Я почувствовал, что меня снова развозит, однако новая волна опьянения была приятной и томной. Я лег на спину и, слегка прищурив глаза, стал смотреть в искусственное небо. Его голубизна была поразительно натуральной. Единственное, что выдавало искусственность окружающего пространства и освещения — ускоренное течение времени. Мы пришли на Папино озеро, когда здесь едва едва занимался рассвет, а теперь, спустя какой-нибудь час, искусственное солнце уже подбиралось к зениту. На самом деле снаружи была глубокая ночь. Эта путаница, смещение времени создавали дополнительный психологический эффект, который усиливал действие алкоголя.

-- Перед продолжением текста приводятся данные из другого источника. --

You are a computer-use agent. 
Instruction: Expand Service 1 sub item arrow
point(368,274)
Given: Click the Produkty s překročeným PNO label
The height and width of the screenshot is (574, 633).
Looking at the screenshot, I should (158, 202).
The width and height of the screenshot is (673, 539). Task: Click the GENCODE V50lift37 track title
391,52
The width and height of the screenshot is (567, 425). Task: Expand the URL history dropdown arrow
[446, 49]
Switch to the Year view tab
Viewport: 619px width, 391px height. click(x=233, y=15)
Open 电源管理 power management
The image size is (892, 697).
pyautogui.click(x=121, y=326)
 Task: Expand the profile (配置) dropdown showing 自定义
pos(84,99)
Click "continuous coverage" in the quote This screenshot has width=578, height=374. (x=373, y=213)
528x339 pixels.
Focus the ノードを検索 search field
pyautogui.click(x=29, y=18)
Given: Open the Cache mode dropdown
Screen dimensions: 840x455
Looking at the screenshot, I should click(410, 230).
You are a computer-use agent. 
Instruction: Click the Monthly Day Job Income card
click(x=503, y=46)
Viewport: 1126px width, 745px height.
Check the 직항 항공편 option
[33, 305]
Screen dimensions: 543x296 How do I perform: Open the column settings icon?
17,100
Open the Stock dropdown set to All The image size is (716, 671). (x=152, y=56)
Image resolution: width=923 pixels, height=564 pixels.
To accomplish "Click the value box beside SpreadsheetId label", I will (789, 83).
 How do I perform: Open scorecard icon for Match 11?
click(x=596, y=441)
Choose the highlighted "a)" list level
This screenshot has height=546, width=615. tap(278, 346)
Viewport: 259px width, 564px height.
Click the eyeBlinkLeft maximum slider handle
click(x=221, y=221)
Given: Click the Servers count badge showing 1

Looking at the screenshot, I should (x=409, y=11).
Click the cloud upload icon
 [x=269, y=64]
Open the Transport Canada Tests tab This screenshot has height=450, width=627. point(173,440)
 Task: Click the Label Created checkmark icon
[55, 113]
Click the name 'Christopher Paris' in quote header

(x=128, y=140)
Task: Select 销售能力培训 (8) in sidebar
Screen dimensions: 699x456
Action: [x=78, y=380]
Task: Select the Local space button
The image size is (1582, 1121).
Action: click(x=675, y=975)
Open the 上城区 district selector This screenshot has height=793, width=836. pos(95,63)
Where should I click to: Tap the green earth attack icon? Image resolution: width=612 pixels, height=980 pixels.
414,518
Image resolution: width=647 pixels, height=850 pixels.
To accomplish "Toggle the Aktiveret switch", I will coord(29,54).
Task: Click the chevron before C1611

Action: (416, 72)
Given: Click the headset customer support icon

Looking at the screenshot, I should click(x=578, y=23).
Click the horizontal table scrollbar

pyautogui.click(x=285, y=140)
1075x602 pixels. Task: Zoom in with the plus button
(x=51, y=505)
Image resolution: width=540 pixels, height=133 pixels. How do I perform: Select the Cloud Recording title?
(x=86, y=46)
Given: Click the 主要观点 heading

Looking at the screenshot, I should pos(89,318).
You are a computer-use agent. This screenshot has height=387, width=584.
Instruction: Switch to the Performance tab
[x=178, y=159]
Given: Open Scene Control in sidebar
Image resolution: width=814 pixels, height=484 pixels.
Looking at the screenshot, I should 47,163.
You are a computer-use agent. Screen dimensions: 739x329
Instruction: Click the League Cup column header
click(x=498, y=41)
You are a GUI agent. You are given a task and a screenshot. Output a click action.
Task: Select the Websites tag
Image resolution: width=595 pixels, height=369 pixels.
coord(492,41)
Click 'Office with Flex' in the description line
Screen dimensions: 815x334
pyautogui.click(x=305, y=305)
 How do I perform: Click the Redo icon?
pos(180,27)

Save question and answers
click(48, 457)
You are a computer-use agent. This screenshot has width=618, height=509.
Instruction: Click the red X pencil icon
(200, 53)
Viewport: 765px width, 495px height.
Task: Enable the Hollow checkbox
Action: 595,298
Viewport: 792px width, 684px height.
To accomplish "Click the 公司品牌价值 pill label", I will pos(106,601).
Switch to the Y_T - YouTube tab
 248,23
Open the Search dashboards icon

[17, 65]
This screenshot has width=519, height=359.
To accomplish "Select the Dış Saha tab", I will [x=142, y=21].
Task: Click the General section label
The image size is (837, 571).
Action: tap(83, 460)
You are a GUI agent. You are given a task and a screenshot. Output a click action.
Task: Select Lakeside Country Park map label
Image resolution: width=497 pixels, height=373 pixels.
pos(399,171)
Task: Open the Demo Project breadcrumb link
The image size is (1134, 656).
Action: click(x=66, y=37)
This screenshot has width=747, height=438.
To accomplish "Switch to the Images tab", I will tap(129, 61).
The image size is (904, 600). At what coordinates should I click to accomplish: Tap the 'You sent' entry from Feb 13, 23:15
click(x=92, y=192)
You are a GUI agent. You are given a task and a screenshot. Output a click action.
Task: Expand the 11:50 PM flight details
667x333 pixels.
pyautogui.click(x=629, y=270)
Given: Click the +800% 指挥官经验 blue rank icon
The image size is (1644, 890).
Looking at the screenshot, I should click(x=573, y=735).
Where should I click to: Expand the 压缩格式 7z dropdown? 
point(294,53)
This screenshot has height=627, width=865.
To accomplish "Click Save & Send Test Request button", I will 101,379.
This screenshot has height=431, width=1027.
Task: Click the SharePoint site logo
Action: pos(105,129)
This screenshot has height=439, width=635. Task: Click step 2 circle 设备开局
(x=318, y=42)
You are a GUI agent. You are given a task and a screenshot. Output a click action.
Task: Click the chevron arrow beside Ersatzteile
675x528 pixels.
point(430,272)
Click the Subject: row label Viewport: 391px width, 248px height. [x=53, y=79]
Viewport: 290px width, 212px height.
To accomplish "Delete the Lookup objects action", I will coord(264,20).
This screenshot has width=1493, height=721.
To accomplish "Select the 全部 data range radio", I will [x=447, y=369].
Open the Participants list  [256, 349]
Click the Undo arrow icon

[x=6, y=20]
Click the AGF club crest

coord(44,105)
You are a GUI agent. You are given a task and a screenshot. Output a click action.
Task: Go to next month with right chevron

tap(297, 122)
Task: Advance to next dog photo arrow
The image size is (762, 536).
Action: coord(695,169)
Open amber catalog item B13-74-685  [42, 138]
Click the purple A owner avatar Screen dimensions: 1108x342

Время от времени Папа отлучался на минуту другую то в расположенный в домике — хижине кабинет, то в приемную. Иногда о чем то совещался с Толей Головиным. Я знал, что это касается событий вокруг выборов, но в данный момент совершенно утратил к ним всякий интерес. Я не ждал ничего чрезвычайного. Это были Папины дела.
Как то само собой вышло, что я принялся любезничать с Альгой. То, что мне было известно о ней из сплетен и со слов Папы, окружало ее каким то языческим, дионисийским ореолом. Она казалась веселой и беззаботной. Ее изумрудные глаза посветлели и пронзительно блестели. Но она по прежнему называла меня на «вы», и это меня изрядно смущало. Недавняя болтовня Папы в лодке вспоминалась, словно дурное наваждение. Я не был уверен, что он мог говорить подобные вещи. Если и говорил нечто подобное, то в пьяном бреду, а сейчас, пожалуй, напрочь об этом забыл.